Problems with adopting steepness for hiking profile

For my usecase I use the hike and mountainbike profiles but the included ones don’t consider steepness.
So now I was having a look at the bike2 profile and try to adopt it for the hiking profile. Now I made good progress, so that steep section require more time (by decreasing the speed).

So what I now don’t understand is the following:
I made speed go down it there is a lot of ascent and made it slightly go up if descending. But still, when I reverse a route, the duration is the same.

So what I figured out is that the bike profile has part of the code that asks isForward / isBackward. Can anybody tell my how that works? What is it?

I assume the following:

I have an edge with a starting point A at 100m altitude and an endpoint B at let’s say 200m altitude.
if isForward is true I would have an ascent of 100m but if isBackward is true than I’d have a descent of 100m?!? right?
So A is still index 0 in the point-list and B is at the last index, but the system want’s to know… how fast would i be if I went the opposite direction?!?

At least when I do so, I get wrong results… So I guess that my assumption is wrong?

EDIT: ok… a little playing revealed that isForward is not the opposite of isBackward… So i guess my assumption is wrong?!?

Hi Georg,

you should work with the bike2 profile.
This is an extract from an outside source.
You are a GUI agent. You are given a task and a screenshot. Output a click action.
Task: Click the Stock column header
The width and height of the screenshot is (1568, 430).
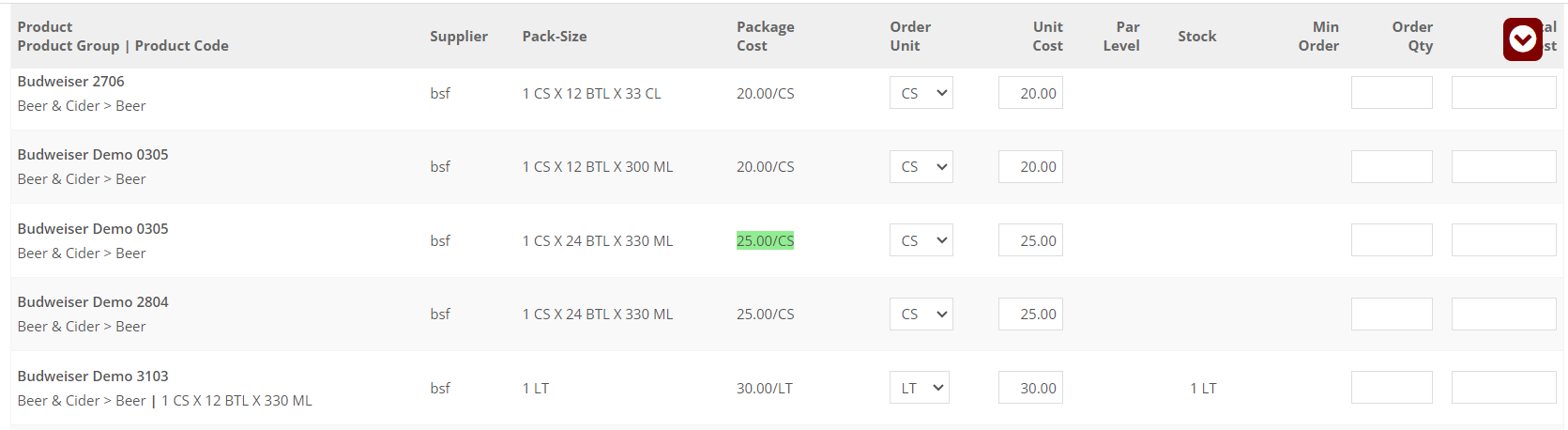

This allows you to set two different speeds, one into one direction, one in the opposite direction. For example a road that goes uphill into one direction goes downhill into the other direction. So maybe you increased and decreased the speed for the edges?

Essentially the trick is to have two speed encoders, one for backwards and one for forwards. It’s just the direction of travelling on the edge.

Also check the speed factor, for bike it is 2, meaning differences of 1 km/h cannot be represented. You should set limites in 2 km/h steps.

Hope this helps.

Best,
Robin

Hey Robin,
thanks for your quick reply!!!
Ok… so indeed the bike2 encoder has a seperate reverseSpeedEncoder.
So now I went ahead and in my modified Hike Profile I added it as well.
I basically copied over most of the bike2 flag encoder, except for the handleSpeed(...) method as it’s not part of any superclass of the Hike Profile.
So now everything except that missing function is basically the same, but still I don’t get any routes any more at all. So I guess it does something important?

From the code I don’t really see what it’s doing so I am a bit stuck here :frowning:
It would be awesome if you could shed some light on what those functions actually do?

So what would be needed to get the two different speeds feature for my hiking profile?

Cheers,
Georg

Hi Georg,

well it’s hard without seeing code. I have two ideas:

  1. Your speed writing process is faulty, check the speed of a certain edge. I would use IDE debugging for this.
  2. You did not change the getSpeed method and always return one speed.

I think your issue is 1. But could go wrong in so many places, sorry ;).

Best,
Robin

Hey Robin,
thanks, I already found my problem. It indeed was the speed writing process.

Now I am debugging a problem with my updated mountainbike profile where routing is always done using a very steep section rather than going around a bit more and use a nice road…

Now while debugging, for the way-id I am looking I found that the applyWayTags(...) is only called for isBackward but never for isForward. An on the other hand, the part of the road that is used is only called once for isBackward.
Could you explain to me why this isBackward/Forward problems happens?

Also… could you explain to me why routing is done using the steep part and not the flatter one? To force the router to use the flatter one I (for debugging) set the speed on that part very high and the speed on the other very low… still if prefers the steep/bad one?!? So I guess it’s not speed only… but for the road type f.e. the “good” one is track and the bad one is path. Both are in the preferHighwayTags. So there should be no difference there…

Is there a way to get a verbose output while routing? So that I can see why the router took road A vs road B?

Cheers,
Georg

Hi Georg,

Well, this is only called once, I would assume that you have to do the two-way handling there. Interesting that this does not happen for Bike2, do you know why @karussell?

This depends on the weighting. If you use fastest, the speed has an influence. Also check the maxSpeed, maybe the road you want to favor is 10x longer, so the other would have to be 10x slower, maybe this is not possible (haven’t checked any code, don’t work much with the bike profile).

You can check the MiniUI, which might help you. You can change the visualization quite easily to match your needs.

What do you mean here? We have the code in Bike2WeightFlagEncoder.applyWayTags and there is one branch for isForward and one for isBackward.

Ah you are right sorry :slight_smile:.

@boldtrn thank you for all your help! I now figured out how to apply the steepness the it drastically improved the results of my hiking profile!!! :slight_smile: great! thanks!!!